Amyloidogenicity as a driving force for the formation of functional oligomers

WANG, WEIQIANG; BAKULINA, ANASTASIA; DUMAS, CHRISTIAN; ANIKEENKO, ALEXEY; GARRO, ADRIANA; VENTURA, SALVADOR; AZIZYAN, RAFAYEL A.; RADKOVA, ZINAIDA; CHARLIER, LANDRY; KAJAVA, ANDREY V.

JOURNAL OF STRUCTURAL BIOLOGY

ACADEMIC PRESS INC ELSEVIER SCIENCE

Año: 2020 vol. 212

1047-8477

Insoluble amyloid fibrils formed by self-assembly of amyloidogenic regions of proteins have a cross-β-structure.

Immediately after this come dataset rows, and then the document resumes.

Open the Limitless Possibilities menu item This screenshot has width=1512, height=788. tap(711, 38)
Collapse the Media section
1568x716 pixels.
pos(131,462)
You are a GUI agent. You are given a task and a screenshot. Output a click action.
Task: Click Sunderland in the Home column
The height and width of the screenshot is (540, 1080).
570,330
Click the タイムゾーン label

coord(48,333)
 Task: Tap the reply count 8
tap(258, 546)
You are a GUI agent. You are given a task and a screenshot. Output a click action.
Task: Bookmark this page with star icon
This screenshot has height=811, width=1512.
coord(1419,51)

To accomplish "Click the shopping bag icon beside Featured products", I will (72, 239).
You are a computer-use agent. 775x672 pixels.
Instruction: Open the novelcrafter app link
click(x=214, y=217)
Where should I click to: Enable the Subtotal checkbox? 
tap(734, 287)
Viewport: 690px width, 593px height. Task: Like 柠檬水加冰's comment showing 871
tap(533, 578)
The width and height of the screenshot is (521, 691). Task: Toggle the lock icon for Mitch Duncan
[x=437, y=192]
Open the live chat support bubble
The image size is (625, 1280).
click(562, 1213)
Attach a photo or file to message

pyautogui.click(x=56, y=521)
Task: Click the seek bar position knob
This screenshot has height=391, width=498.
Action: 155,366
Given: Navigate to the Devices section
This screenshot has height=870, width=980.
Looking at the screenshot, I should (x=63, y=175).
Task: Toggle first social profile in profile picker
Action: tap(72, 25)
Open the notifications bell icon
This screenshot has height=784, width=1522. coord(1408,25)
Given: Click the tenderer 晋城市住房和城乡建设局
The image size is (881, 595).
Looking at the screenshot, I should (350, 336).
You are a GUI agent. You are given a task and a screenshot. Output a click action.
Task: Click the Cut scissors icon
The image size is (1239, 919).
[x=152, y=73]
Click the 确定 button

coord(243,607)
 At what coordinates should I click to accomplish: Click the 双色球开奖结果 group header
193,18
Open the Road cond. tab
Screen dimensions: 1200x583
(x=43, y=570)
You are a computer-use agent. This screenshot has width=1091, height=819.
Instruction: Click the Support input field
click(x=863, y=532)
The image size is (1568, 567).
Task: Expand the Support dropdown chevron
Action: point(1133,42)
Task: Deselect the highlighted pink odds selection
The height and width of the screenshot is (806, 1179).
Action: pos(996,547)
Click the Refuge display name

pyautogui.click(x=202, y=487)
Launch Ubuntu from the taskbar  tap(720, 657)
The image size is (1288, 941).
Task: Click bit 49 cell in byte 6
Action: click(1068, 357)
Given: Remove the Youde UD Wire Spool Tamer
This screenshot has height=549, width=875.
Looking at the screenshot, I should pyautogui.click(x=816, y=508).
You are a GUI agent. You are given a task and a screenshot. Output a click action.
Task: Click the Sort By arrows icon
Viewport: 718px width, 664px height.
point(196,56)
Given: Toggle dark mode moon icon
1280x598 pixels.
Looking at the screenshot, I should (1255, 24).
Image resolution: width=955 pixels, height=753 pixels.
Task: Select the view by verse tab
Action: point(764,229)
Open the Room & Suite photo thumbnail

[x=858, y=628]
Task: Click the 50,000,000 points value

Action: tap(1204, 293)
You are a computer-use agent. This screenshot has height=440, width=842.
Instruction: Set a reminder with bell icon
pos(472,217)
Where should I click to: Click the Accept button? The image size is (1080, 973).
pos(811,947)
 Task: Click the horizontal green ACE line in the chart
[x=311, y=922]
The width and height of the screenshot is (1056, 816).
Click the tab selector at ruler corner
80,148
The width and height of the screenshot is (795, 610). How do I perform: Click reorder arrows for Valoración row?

In this work, by using targeted molecular dynamics and rigid body simulation, we demonstrate that if a protein consists of an amyloidogenic region and a globular domain(s) and if the linker between them is short enough, such molecules cannot assemble into amyloid fibrils, instead, they form oligomers with a defined and limited number of β-strands in the cross-β core. We show that this blockage of the amyloid growth is due to the steric repulsion of the globular structures linked to amyloidogenic regions. Furthermore, we establish a relationship between the linker length and the number of monomers in such nanoparticles. We hypothesise that such oligomerisation can be a yet unrecognised way to form natural protein complexes involved in biological processes. Our results can also be used in protein engineering for designing soluble nanoparticles carrying different functional domains.